The Ballantyne also showcases all things hops for groups with an Oktoberfest-style Biergarten. Its Rose Garden offers ample space to host several homegrown microbrew stations alongside a German menu with sausages, pretzels and sides.
Shatto’s team wowed guests recently at a more formal cocktail party where bubbly was served by an elegantly styled “Champagne Girl” who carried several dozen Champagne flutes clipped onto a steel hoop skirt. “It’s a dramatic and fun conversation starter,” says Shatto.
Sheraton Downtown Denver
This 1,231-room convention property has a dedicated test kitchen where planners comb over dining and beverage details from specialized coffee service with pour-over stations to juice bars and cocktail creations developed to mimic preferred meeting color schemes.

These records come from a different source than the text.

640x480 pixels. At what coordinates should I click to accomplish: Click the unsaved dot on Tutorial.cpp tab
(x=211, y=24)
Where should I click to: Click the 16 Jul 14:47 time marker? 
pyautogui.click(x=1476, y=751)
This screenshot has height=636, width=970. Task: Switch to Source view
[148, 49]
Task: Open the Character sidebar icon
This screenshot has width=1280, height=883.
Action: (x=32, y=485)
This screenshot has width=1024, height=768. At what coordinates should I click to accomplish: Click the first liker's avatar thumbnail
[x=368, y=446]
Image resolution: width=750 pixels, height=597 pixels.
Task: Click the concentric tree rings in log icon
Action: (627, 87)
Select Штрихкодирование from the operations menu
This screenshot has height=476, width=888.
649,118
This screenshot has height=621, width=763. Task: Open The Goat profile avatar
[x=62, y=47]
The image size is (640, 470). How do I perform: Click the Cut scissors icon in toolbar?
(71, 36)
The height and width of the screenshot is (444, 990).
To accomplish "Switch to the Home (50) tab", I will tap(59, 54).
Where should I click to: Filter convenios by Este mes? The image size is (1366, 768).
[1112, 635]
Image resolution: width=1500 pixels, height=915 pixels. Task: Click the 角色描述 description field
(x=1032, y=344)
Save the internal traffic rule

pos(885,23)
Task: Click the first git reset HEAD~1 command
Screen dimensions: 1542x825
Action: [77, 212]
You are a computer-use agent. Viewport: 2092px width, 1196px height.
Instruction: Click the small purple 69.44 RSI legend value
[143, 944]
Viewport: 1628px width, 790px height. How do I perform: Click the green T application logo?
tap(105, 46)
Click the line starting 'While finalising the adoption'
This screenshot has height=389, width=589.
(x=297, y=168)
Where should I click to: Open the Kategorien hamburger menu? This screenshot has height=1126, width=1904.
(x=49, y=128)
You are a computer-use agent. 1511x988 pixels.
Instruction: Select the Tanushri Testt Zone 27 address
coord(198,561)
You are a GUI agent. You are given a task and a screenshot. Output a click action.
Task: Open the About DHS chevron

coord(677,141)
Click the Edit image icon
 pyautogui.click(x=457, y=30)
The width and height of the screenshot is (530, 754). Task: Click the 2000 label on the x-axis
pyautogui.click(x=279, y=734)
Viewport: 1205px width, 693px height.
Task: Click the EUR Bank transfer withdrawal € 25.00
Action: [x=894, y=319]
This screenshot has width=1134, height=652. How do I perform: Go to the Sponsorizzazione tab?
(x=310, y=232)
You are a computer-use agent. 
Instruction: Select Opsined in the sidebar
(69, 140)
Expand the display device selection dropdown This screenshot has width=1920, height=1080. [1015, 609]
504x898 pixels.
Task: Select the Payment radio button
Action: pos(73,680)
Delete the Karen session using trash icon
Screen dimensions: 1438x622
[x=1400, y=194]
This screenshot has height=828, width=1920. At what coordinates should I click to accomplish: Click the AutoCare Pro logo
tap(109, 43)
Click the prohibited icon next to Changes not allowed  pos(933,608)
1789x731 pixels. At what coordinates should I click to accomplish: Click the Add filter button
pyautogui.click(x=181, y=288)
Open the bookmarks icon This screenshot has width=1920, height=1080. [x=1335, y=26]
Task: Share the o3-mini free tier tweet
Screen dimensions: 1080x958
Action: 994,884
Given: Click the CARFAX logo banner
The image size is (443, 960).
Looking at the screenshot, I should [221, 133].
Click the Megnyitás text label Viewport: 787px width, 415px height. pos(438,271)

Food and Beverage Director Chris Clark guides clients away from traditional full bars and toward smaller, focused, thoughtfully planned beverage programming designed to stimulate the appetite, cleanse the palate and aid in digestion. “Nonalcoholic and low-alcohol beverages are no longer an afterthought,” says Clark. “Aperitifs are meant to stimulate the appetite and represents a category rising in popularity.”
The hotel also encourages experimentation with beverages not common in the U.S. serving the Chinese-distilled grain spirit, Baiju, Italian Amaro’s, special Vermouths and rice wines like Sake and Makgeolli. The Sheraton also hosts gatherings up to 50 in its underground “speakeasy,” a 1920s-era cocktail bar. Smoked drinks are the rage here.
Coffee lovers learn common brewing methods and how changing the aroma, season and physique effects the final cup at Andaz Costa Rica Resort at Peninsula Papagayo.
Groups at Savannah, Georgia’s luxe Mansion on Forsyth Park learn the nuances of house-made shrubs and infused liquors from beverage stalwart, Ghost Coast Distillery.
The crew at Fountain Coffee Room at the Beverly Hills Hotel will set up your group with fixings for milkshake classics from the diner era to present. One scoop or two?